> **Work instructions**
Edit the records below by replacing "Screen dimensions" with "Display size" wherever it occurs, keeping everything else the same. Leave the pictures out of your answer.

-- start Information supplied --

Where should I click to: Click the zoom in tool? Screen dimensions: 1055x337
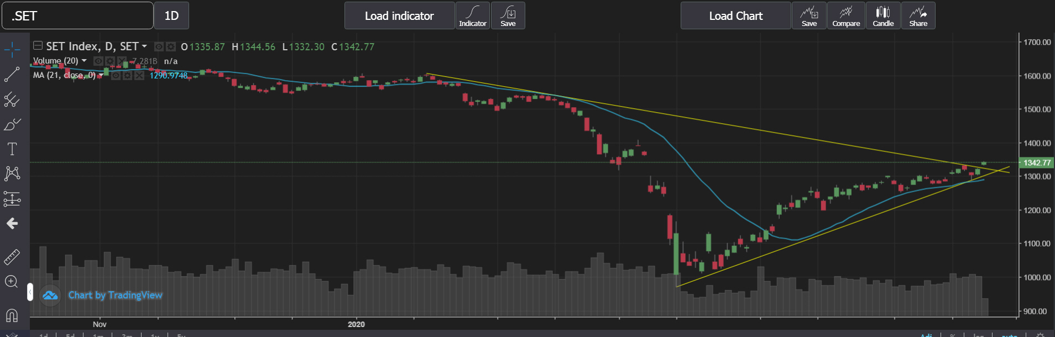coord(12,282)
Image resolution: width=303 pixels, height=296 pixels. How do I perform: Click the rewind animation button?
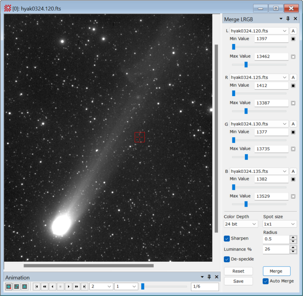click(44, 287)
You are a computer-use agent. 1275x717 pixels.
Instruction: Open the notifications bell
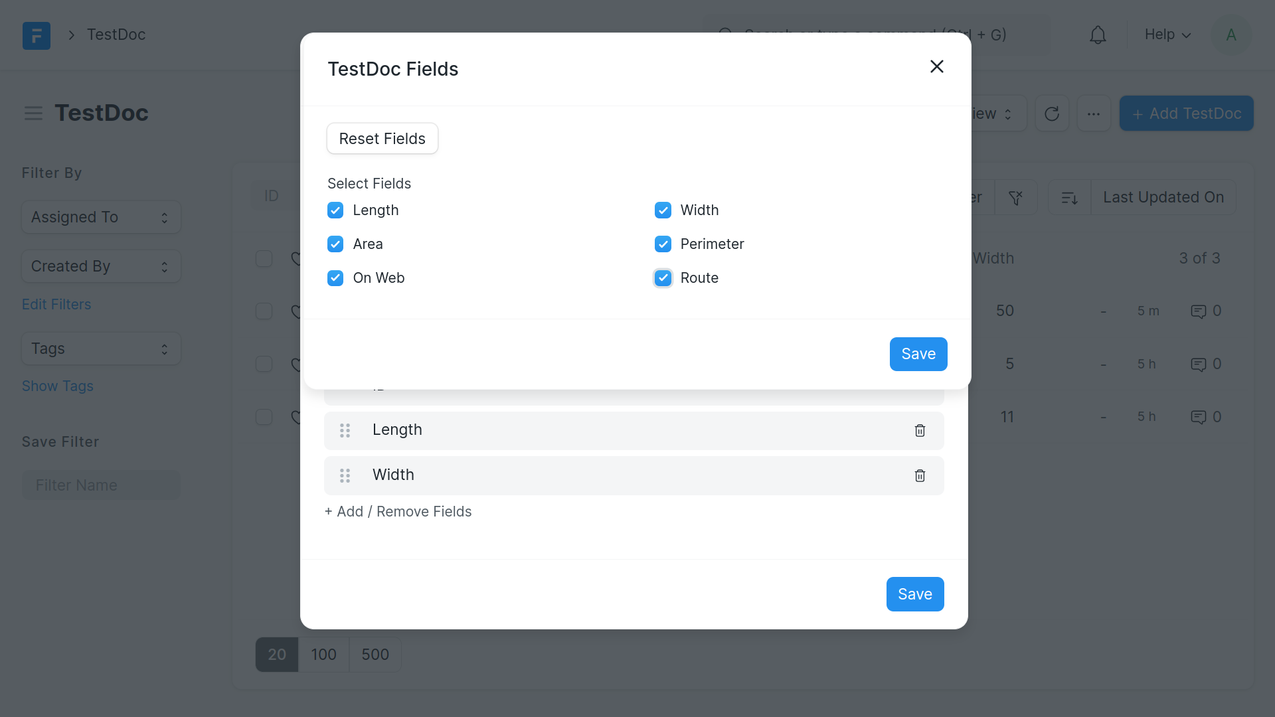pos(1098,35)
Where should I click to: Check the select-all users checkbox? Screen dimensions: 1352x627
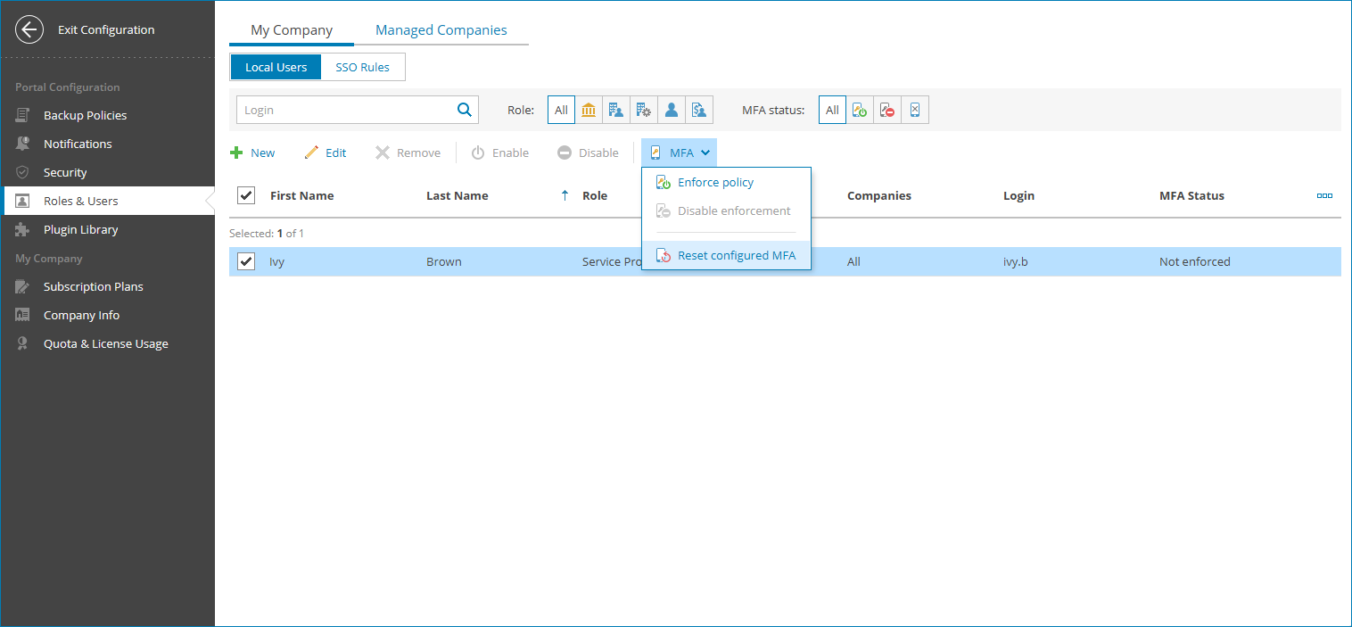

-- end Information supplied --

> **Response**
Where should I click to: Click the zoom in tool? Display size: 1055x337
coord(12,282)
Image resolution: width=303 pixels, height=296 pixels. How do I perform: Click the rewind animation button?
click(44, 287)
You are a computer-use agent. 1275x717 pixels.
Instruction: Open the notifications bell
pos(1098,35)
Where should I click to: Check the select-all users checkbox? Display size: 1352x627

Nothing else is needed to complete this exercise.